GIVEN PASSAGE
--- START ---

Execute a Cypher query.

Parameters:

Name Type Description Default
query

Cypher query string to execute

required
**kwargs

Additional query parameters

{}

Returns:

Name Type Description
Result

Neo4j query result

Source code in graflo/db/neo4j/conn.py
def execute(self, query, **kwargs):
    """Execute a Cypher query.

    Args:
        query: Cypher query string to execute
        **kwargs: Additional query parameters

    Returns:
        Result: Neo4j query result
    """
    cursor = self.conn.run(query, **kwargs)
    return cursor

fetch_docs(class_name, filters=None, limit=None, return_keys=None, unset_keys=None, **kwargs)

Fetch nodes from a label.

Parameters:

Name Type Description Default
class_name

Label to fetch from

required
filters list | dict | None

Query filters

None
limit int | None

Maximum number of nodes to return

None
return_keys list | None

Keys to return

None
unset_keys list | None

Unused in Neo4j

None

Returns:

Name Type Description
list

Fetched nodes

Source code in graflo/db/neo4j/conn.py
def fetch_docs(
    self,
    class_name,
    filters: list | dict | None = None,
    limit: int | None = None,
    return_keys: list | None = None,
    unset_keys: list | None = None,
    **kwargs,
):
    """Fetch nodes from a label.

    Args:
        class_name: Label to fetch from
        filters: Query filters
        limit: Maximum number of nodes to return
        return_keys: Keys to return
        unset_keys: Unused in Neo4j

    Returns:
        list: Fetched nodes
    """
    if filters is not None:
        ff = Expression.from_dict(filters)
        filter_clause = f"WHERE {ff(doc_name='n', kind=DBFlavor.NEO4J)}"
    else:
        filter_clause = ""

    if return_keys is not None:
        keep_clause_ = ", ".join([f".{item}" for item in return_keys])
        keep_clause = f"{{ {keep_clause_} }}"
    else:
        keep_clause = ""

    if limit is not None and isinstance(limit, int):
        limit_clause = f"LIMIT {limit}"
    else:
        limit_clause = ""

    q = (
        f"MATCH (n:{class_name})"
        f"  {filter_clause}"
        f"  RETURN n {keep_clause}"
        f"  {limit_clause}"
    )
    cursor = self.execute(q)
    r = [item["n"] for item in cursor.data()]
    return r

fetch_edges(from_type, from_id, edge_type=None, to_type=None, to_id=None, filters=None, limit=None, return_keys=None, unset_keys=None, **kwargs)

Fetch edges from Neo4j using Cypher.

Parameters:

Name Type Description Default
from_type str

Source node label

required
from_id str

Source node ID (property name depends on match_keys used)

required
edge_type str | None

Optional relationship type to filter by

None
to_type str | None

Optional target node label to filter by

None
to_id str | None

Optional target node ID to filter by

None
filters list | dict | None

Additional query filters

None
limit int | None

Maximum number of edges to return

None
return_keys list | None

Keys to return (projection)

--- END ---

STORED ROWS
--- START ---

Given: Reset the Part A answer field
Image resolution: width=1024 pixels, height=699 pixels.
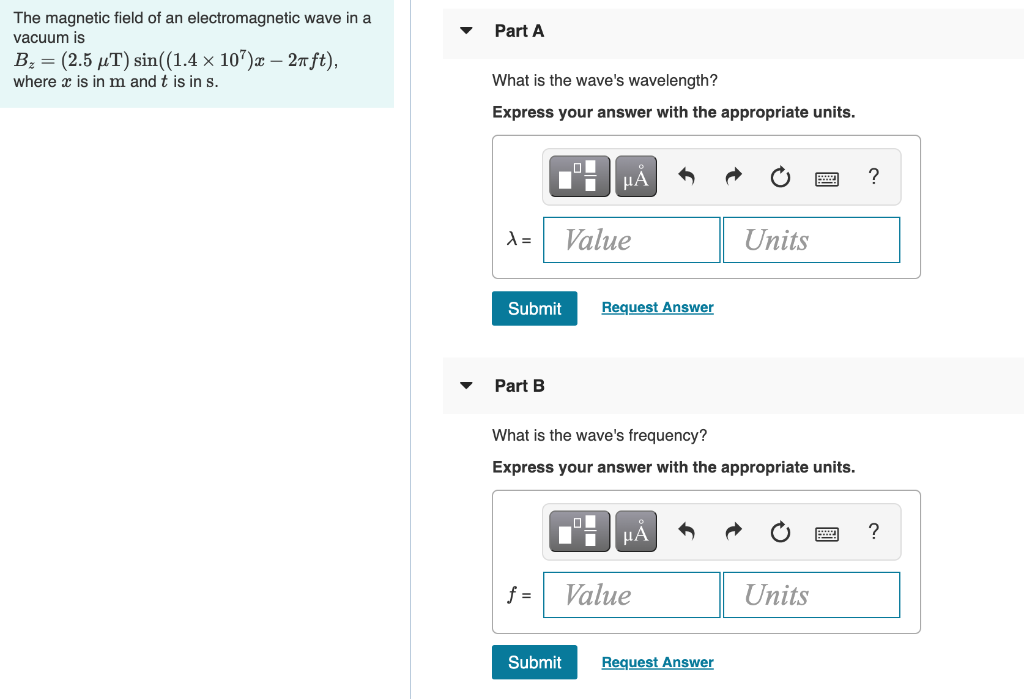Looking at the screenshot, I should (780, 176).
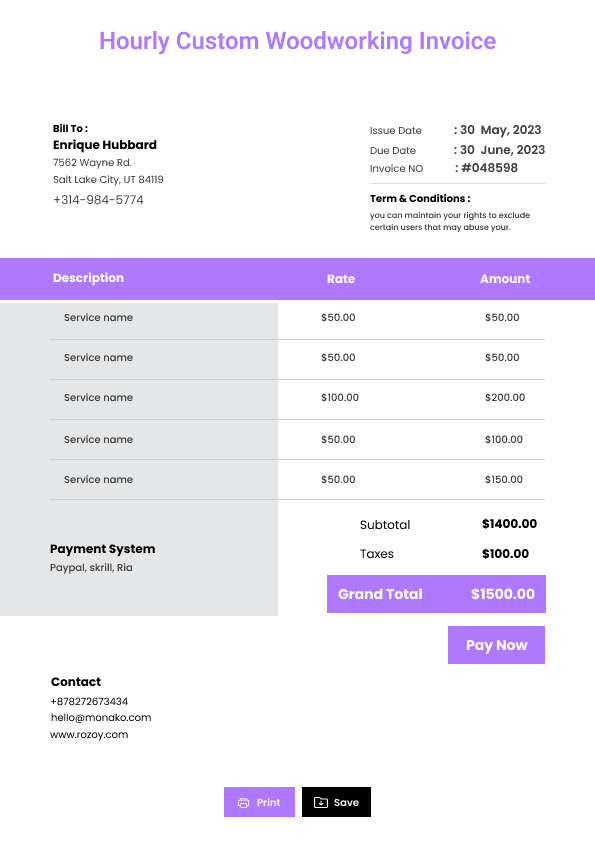Select the $200.00 amount in third row

click(505, 397)
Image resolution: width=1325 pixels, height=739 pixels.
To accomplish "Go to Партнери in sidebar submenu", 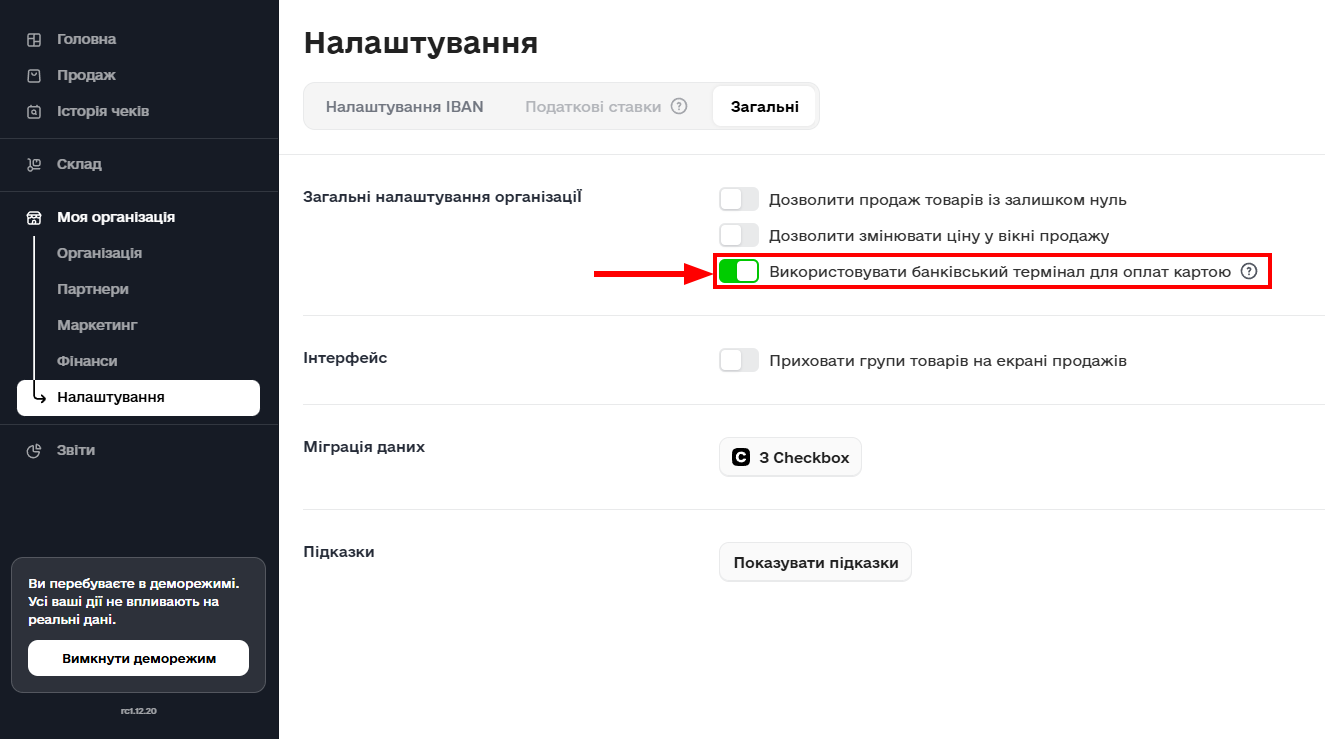I will [93, 289].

--- END ---

PROBLEMS TO WORK ON
a) In the Neo4j connector documentation, what does the unset_keys parameter of fetch_docs do in Neo4j?
b) Reproduce everything in the Neo4j connector documentation from "if filters is" down to "item in return_keys])".
The lines above aren't needed here.

PROBLEM SOLUTIONS
a) It is unused in Neo4j.

b)
if filters is not None:
        ff = Expression.from_dict(filters)
        filter_clause = f"WHERE {ff(doc_name='n', kind=DBFlavor.NEO4J)}"
    else:
        filter_clause = ""

    if return_keys is not None:
        keep_clause_ = ", ".join([f".{item}" for item in return_keys])